Je voulais aller l'embrasser, mais le maire a prononcé un discours — le même qu'il récitait depuis vingt ans devant le monument aux morts pour le 11 novembre, et dans la salle des fêtes à l'occasion du 14 Juillet.

Jusqu'ici, j'ignorais ce qu'était le sentiment de la propriété. Je dois avouer que j'avais toujours considéré cette joie suprême comme un vice dégradant. Je n'en pouvais comprendre les subtiles satisfactions, n'ayant jamais rien possédé qui soit de valeur.

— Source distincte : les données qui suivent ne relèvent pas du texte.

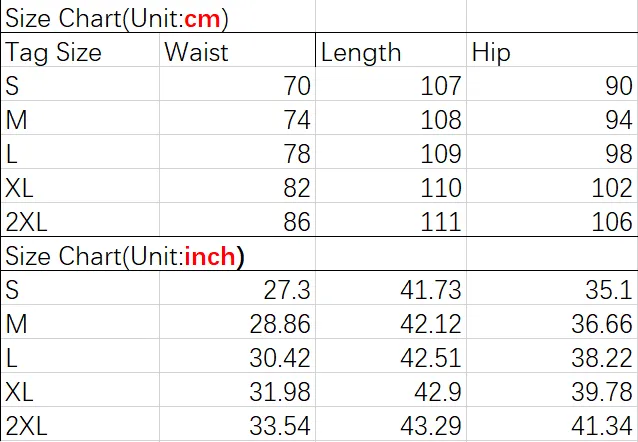Screen dimensions: 638x442
Task: Select the 2XL inch waist cell 33.54
Action: pos(237,424)
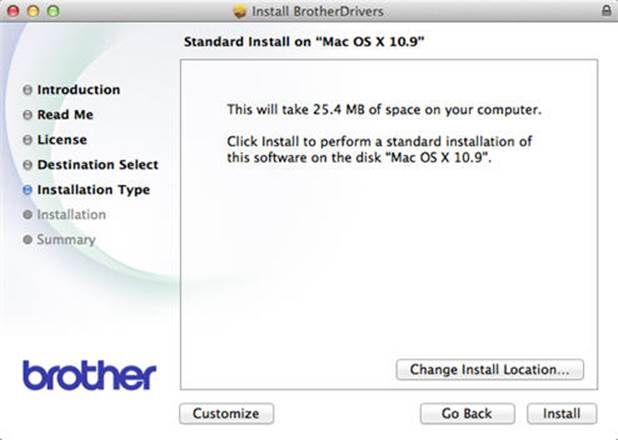Click the package icon beside window title
618x440 pixels.
(239, 11)
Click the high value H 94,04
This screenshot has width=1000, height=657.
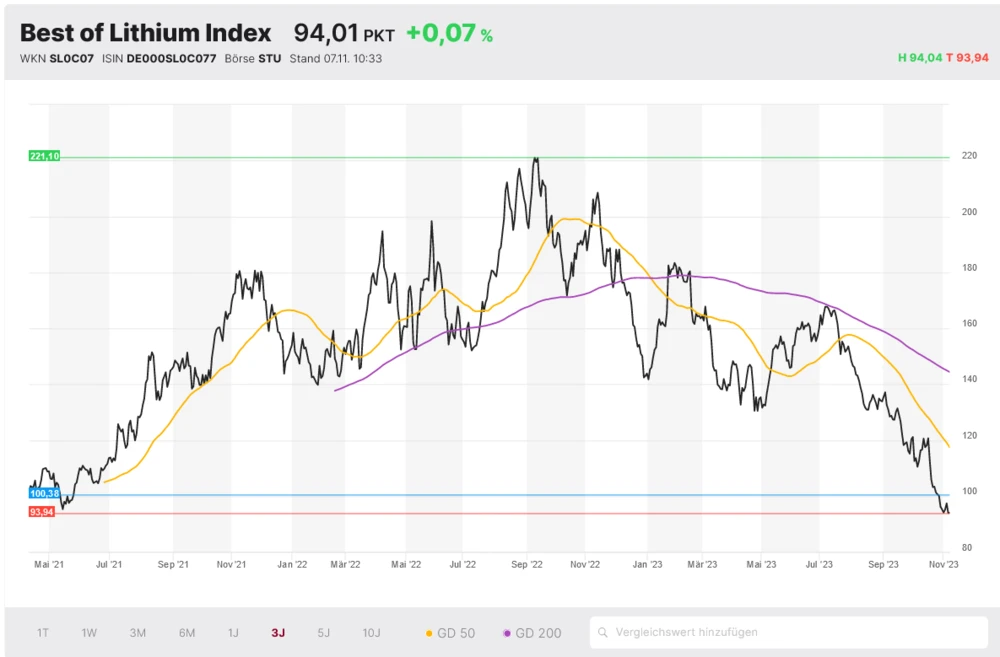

Grâce à ce car que je conduisais quatre fois par semaine à V…, je jouissais d'un bonheur matériel, lequel me paraissait, chose curieuse, moins précaire que le bonheur spirituel.

* * *

Avant d'accomplir mon premier voyage, j'avais reçu de Maurois une superbe sacoche de cuir neuf à fermoir de cuivre, à l'intérieur de laquelle le viticulteur avait symboliquement placé une pièce de un franc. En partant, le matin, je me l'étais mise en bandoulière.

Je me sentais ému et gauche. Mais, lorsque avec mon car j'ai débouché sur la place, j'ai tout de suite vu que les paysans l'étaient bien plus que moi.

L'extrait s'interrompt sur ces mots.